[Entries for locating words and elements]
§ §

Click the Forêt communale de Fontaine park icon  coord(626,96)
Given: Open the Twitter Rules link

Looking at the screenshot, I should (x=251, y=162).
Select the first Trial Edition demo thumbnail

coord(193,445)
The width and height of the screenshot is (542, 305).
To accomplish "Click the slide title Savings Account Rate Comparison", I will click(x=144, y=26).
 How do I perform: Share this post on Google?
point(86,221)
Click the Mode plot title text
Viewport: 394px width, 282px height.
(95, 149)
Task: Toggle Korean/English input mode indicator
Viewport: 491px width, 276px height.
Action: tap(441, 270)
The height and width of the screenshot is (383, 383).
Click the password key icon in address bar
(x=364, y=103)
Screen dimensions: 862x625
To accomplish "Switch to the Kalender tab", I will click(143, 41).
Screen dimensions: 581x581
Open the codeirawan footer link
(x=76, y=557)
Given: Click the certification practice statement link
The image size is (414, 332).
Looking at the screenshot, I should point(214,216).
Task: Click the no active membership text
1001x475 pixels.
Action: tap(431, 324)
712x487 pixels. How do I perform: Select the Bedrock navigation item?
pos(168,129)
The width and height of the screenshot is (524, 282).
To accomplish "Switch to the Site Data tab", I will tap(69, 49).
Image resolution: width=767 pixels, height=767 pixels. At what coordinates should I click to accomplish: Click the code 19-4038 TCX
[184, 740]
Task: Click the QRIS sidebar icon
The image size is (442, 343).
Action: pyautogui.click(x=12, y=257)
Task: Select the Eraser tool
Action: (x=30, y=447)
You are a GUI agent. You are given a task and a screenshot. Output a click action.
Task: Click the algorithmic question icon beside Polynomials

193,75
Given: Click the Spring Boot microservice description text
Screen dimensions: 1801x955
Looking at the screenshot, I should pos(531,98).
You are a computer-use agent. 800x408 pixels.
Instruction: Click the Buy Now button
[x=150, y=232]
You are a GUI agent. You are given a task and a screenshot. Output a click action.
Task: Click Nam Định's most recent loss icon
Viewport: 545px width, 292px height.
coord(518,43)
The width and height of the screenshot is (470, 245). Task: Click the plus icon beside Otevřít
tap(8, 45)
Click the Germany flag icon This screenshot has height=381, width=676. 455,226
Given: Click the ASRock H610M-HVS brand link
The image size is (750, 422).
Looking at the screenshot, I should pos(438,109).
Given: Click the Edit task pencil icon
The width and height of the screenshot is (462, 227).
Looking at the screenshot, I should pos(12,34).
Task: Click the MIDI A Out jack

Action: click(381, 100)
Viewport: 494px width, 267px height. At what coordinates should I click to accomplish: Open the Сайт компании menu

§ §

Exercise directions |
Reproduce the entries above, swapping each occurrence of "Screen dimensions" for "Display size" and leaving everything else unchanged.

Task response |
Click the Forêt communale de Fontaine park icon  coord(626,96)
Given: Open the Twitter Rules link

Looking at the screenshot, I should (x=251, y=162).
Select the first Trial Edition demo thumbnail

coord(193,445)
The width and height of the screenshot is (542, 305).
To accomplish "Click the slide title Savings Account Rate Comparison", I will click(x=144, y=26).
 How do I perform: Share this post on Google?
point(86,221)
Click the Mode plot title text
Viewport: 394px width, 282px height.
(95, 149)
Task: Toggle Korean/English input mode indicator
Viewport: 491px width, 276px height.
Action: tap(441, 270)
The height and width of the screenshot is (383, 383).
Click the password key icon in address bar
(x=364, y=103)
Display size: 862x625
To accomplish "Switch to the Kalender tab", I will click(143, 41).
Display size: 581x581
Open the codeirawan footer link
(x=76, y=557)
Given: Click the certification practice statement link
The image size is (414, 332).
Looking at the screenshot, I should point(214,216).
Task: Click the no active membership text
1001x475 pixels.
Action: tap(431, 324)
712x487 pixels. How do I perform: Select the Bedrock navigation item?
pos(168,129)
The width and height of the screenshot is (524, 282).
To accomplish "Switch to the Site Data tab", I will tap(69, 49).
Image resolution: width=767 pixels, height=767 pixels. At what coordinates should I click to accomplish: Click the code 19-4038 TCX
[184, 740]
Task: Click the QRIS sidebar icon
The image size is (442, 343).
Action: pyautogui.click(x=12, y=257)
Task: Select the Eraser tool
Action: (x=30, y=447)
You are a GUI agent. You are given a task and a screenshot. Output a click action.
Task: Click the algorithmic question icon beside Polynomials

193,75
Given: Click the Spring Boot microservice description text
Display size: 1801x955
Looking at the screenshot, I should pos(531,98).
You are a computer-use agent. 800x408 pixels.
Instruction: Click the Buy Now button
[x=150, y=232]
You are a GUI agent. You are given a task and a screenshot. Output a click action.
Task: Click Nam Định's most recent loss icon
Viewport: 545px width, 292px height.
coord(518,43)
The width and height of the screenshot is (470, 245). Task: Click the plus icon beside Otevřít
tap(8, 45)
Click the Germany flag icon This screenshot has height=381, width=676. 455,226
Given: Click the ASRock H610M-HVS brand link
The image size is (750, 422).
Looking at the screenshot, I should pos(438,109).
Given: Click the Edit task pencil icon
The width and height of the screenshot is (462, 227).
Looking at the screenshot, I should pos(12,34).
Task: Click the MIDI A Out jack

Action: click(381, 100)
Viewport: 494px width, 267px height. At what coordinates should I click to accomplish: Open the Сайт компании menu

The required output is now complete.